Home > Uncategorized > YouTube Envy; E3 RIP; Mel-o-drama

YouTube Envy; E3 RIP; Mel-o-drama

Everyone’s got YouTube envy: Weatherbug Video launched as YouTube for weather, while Singshot is YouTube for karaoke (both via Mashable!). And now Time Warner’s CNN division wants to be YouTube for news with CNN Exchange. Anyone can upload photo, video, audio or written “I-Reports” into CNN’s mix (via business2blog). CNN wants material as compelling as on MySpace Video and Google Video, but will try to control the whole experience, blogs Mashable! This will make the cluster&^* of citizen journalism even worse and just put even more crap on CNN’s site, writes Gawker. And all this happens on a video anniversary this week: that’s right, MTV turned 25.

YouTube is now more popular than MySpace, or is that fuzzy reporting? chimes in Om Malik.

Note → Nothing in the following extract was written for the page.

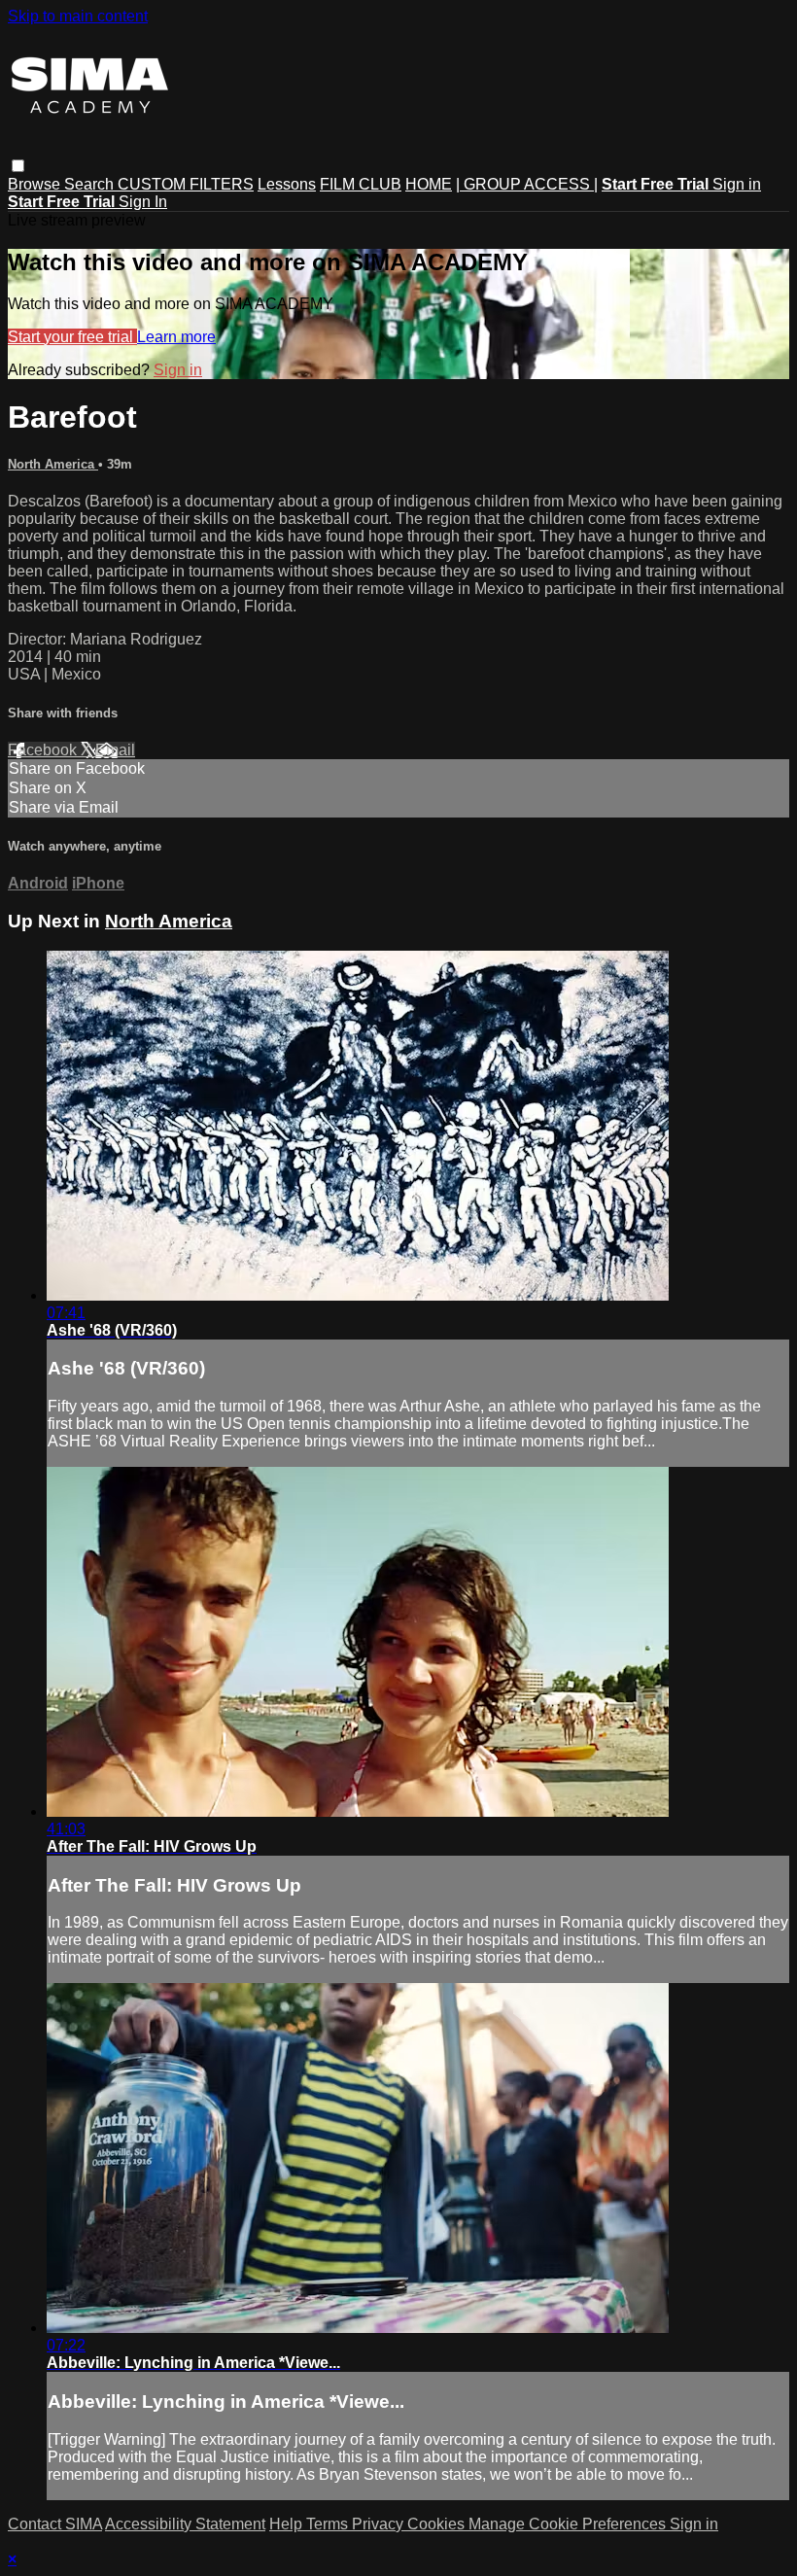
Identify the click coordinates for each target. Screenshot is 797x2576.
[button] (18, 165)
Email (115, 750)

Users aren’t making money from their content’s popularity on YouTube which is what makes Revver interesting, since it shares half the ad revenue for videos like exploding Diet Coke and Mentos with its creators (via Publishing 2.0). There’s more video out there than anyone thought, says Kottke, and rounds up all the places you can watch video on the Web.

Meanwhile, AOL is making a lot of services free-but it will start charging $1.99 for video downloads reports TechCrunch. With all these projects, Time Warner’s looking a lot like Frankenstein, with a patchwork of projects and investments in Brightcove, Truveo, Veoh, Revver-the list goes on. How many years since the AOL merger, and Time Warner still can’t unify or leverage its brands? (via Techdirt). Elsewhere in tech, the giant entertainment and gaming show E3 is dead (or at least seriously fragged) and Next Generation gives 10 reasons why. Smaller conferences like BlogHer are going strong, although /Message cringed at Dave Winer’s posts about female attractiveness on Day One. Scobleizer also talked about female  stereotypes-and how they give women immense economic power.

Word of the week: Wikiality. Metafilter calls it “the reality that the majority of people agree on” while Channel 9 calls it a state of altered reality that creates doubt where none existed before. Thanks, Stephen Colbert, for being the elephant in Wikipedia’s room, writes Gothamist, and taking the whole site down (via Techdirt).

 In political theater, Cuban leader Fidel Castro turned over power to his 75-year-old brother, Raul, because of surgery for intestinal bleeding. The official statement is that he’s fine but details are scant, leading Riehl World View to wonder whether he’s dead. Just like a Communist regime to make the details of Castro’s health a state secret, blogs National Review; break out the mojitos!

 Meanwhile, World War III sputters along in Lebanon. Yahoo News reported Hezbollah’s record 160 rocket launches into Israel and-oops!-the West Bank on Wednesday, while Israelis commandos pounded Lebanon. Neither side’s listening to the Pope’s pleas for peace or anyone else’s, for that matter. No one asks Hezbollah to show restraint in a world where everyone is Mel Gibson, writes Bill Maher at Huffington Post.

 Speaking of Mel, he’s got problems. For one thing, his hair is thinning as you can see in the photos taken a few hours before his arrest for DUI in Malibu says PerezHilton.com. Then there’s his lecture to arresting officers about how “the Jews” are responsible for all the wars in the world (via Andrew Sullivan). TMZ.COM first broke the story and posted Gibson’s anti-semitic comments (Gibson has since apologized). Gibson’s publicist is trying to sell the idea that Mel is fighting for his actual life-against a death wish inspired by alcoholism-rather than his professional life-against stupidity. Things are really bad when even Michael Jackson’s publicist says you’re screwed, says Defamer.